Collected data

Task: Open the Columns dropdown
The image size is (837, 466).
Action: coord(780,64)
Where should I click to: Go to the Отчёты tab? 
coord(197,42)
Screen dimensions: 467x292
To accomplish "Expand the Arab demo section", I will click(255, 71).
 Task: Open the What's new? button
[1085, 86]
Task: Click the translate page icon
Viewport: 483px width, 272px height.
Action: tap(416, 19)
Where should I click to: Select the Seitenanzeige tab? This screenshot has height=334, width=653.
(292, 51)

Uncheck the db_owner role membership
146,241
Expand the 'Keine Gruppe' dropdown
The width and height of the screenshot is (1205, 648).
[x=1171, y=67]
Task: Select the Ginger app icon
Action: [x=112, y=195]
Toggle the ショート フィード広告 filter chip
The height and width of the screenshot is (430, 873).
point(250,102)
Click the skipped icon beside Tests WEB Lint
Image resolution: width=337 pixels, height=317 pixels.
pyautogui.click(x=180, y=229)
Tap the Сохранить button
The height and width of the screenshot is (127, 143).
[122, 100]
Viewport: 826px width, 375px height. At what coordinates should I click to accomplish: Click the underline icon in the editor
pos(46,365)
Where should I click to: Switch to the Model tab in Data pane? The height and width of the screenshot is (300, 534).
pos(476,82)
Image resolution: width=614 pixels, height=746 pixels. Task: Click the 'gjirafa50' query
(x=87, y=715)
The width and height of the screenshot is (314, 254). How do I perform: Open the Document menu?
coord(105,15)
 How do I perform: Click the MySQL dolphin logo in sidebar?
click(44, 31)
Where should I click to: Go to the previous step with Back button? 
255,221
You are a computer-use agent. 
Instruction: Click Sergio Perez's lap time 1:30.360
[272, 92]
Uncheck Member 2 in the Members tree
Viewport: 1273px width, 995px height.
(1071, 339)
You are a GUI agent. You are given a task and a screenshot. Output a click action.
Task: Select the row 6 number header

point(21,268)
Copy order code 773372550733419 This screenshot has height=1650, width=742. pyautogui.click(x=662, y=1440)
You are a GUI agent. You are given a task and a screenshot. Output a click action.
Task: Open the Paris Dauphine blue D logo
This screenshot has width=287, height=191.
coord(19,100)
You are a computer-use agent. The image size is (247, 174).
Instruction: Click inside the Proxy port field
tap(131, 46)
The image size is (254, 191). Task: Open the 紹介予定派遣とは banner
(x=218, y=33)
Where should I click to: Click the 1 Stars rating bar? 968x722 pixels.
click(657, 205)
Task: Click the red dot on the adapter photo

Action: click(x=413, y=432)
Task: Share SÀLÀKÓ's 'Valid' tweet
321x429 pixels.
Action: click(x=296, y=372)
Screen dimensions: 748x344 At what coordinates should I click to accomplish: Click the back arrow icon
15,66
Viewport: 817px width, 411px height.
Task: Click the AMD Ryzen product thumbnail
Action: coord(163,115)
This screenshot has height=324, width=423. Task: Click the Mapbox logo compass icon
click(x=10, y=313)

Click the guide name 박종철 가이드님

**Exercise brief:** In the entries above, find each line containing the string "agent" and copy it.

**Task answer:**
You are a computer-use agent. 
You are a GUI agent. You are given a task and a screenshot. Output a click action.
You are a GUI agent. You are given a task and a screenshot. Output a click action.
You are a computer-use agent. The image size is (247, 174).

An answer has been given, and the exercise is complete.